The facilities that for now can accommodate at least 10,000 persons or 2,000 families are provided with electricity, water, gender-sensitive toilets and baths, kitchens and safety installations like fire exits and extinguishers.

“We are willing and ready to adopt this number of families for a period of 12 months but the number does not stop there as beyond that, the province has its new family fostering program called “Albay Hero-Hiro (Albay Hero-Move) to take the others in,” Salceda said.

He said the 12-month period is APSEMO’s best estimate for the government to build decent shelter for those left homeless in Tacloban city and other localities that were ravaged by Yolanda.

The fostering program is a ‘big brother’-style of accommodation that the APSEMO has conceptualized. “Albay Hero-Hiro” in coined from the phrase “Albay, Hiro-Hiro”, a generic battle cry of the provincial government towards resilience against natural disasters and economic development, which means “Keep Moving, Albay.”

It is being undertaken for calamity-displaced families in collaboration with the regional office for Bicol of the Department of Social Welfare and Development, the Provincial Social Welfare and Development Office and Municipal and City Social Welfare and Development Office.

These offices will accredit them and attend to their needs during this 12-month period, according to the governor, whose administration has been in the forefront of attending to the needs of the survivors in Tacloban and neighboring municipalities that were badly devastated by the super typhoon.

Without waiting for a distress call, Albay has made its presence in the calamity-torn areas of the Visayas region, particularly Tacloban, since day one of the relief and rescue operations by dispatching its 179-man team of emergency response operators under the APSEMO bringing along with them food, water and medical supplies for the victims.

“We don’t stop after responding to the emergency needs of these victims.
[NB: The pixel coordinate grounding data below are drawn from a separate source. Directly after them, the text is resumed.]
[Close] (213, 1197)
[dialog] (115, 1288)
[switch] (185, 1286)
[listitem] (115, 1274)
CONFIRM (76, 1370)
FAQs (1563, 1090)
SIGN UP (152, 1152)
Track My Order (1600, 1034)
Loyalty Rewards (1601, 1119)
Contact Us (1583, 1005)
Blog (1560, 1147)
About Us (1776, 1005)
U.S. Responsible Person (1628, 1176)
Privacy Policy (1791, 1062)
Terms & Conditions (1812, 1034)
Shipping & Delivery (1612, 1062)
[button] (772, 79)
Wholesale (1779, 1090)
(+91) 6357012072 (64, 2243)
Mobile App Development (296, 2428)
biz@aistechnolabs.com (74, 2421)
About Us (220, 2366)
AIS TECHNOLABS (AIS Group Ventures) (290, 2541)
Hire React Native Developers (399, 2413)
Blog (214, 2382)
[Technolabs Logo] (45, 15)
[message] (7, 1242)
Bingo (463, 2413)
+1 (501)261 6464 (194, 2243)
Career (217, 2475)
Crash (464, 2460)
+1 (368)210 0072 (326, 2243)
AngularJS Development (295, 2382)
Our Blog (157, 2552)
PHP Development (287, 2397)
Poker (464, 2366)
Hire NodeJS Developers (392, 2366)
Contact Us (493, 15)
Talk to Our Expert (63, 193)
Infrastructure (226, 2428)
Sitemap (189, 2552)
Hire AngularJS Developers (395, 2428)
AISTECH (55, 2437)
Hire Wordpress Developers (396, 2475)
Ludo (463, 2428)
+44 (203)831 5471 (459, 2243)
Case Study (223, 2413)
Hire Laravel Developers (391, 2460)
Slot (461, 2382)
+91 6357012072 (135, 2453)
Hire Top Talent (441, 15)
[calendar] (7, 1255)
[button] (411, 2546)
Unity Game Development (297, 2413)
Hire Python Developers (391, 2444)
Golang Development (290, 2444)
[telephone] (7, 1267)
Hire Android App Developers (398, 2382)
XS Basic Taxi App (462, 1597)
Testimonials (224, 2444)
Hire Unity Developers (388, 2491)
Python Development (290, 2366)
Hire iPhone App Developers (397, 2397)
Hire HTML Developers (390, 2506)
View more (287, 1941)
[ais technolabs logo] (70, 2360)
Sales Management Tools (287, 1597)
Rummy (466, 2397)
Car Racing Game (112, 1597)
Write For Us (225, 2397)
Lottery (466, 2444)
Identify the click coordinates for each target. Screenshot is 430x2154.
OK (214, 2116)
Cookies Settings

We will continue offering and providing help until they are able to stand up again. It may be a long process as long-term planning is required to ensure that these people, mostly farmers and fishermen, can resume their livelihoods,” Salceda said.

“While we were able to provide relief to the people as fast as we could, rebuilding a community will surely take time and funds. However, starting early with the victims can go a long way. Instead of giving them food at this point and time that relief has been delivered, give them money,” Salceda said.

Commerce is set to follow once there is money being circulated in the region. This also gives them the option to choose what to eat and the power to spend, he explained.

On their shelter, the government should not prolong their stay in tent cities – they can be dehumanizing. Instead, invest on better-constructed housing units.

Tents or bunkhouses are second only to homelessness in degrading the dignity of victims, Salceda said.

“On the other hand, rebuilding what was lost is also not enough. We should be building back better elsewhere and now is the perfect opportunity to build a resilient society in one of the country’s poorest regions,” he stressed.

To sustain the needs of the survivors from the Visayas who would be coming as IDPs to Albay, Salceda said, the province will seek national government funding.

“We will also tap volunteer families, private organizations and humanitarian institutions into these fostering contracts,” he added.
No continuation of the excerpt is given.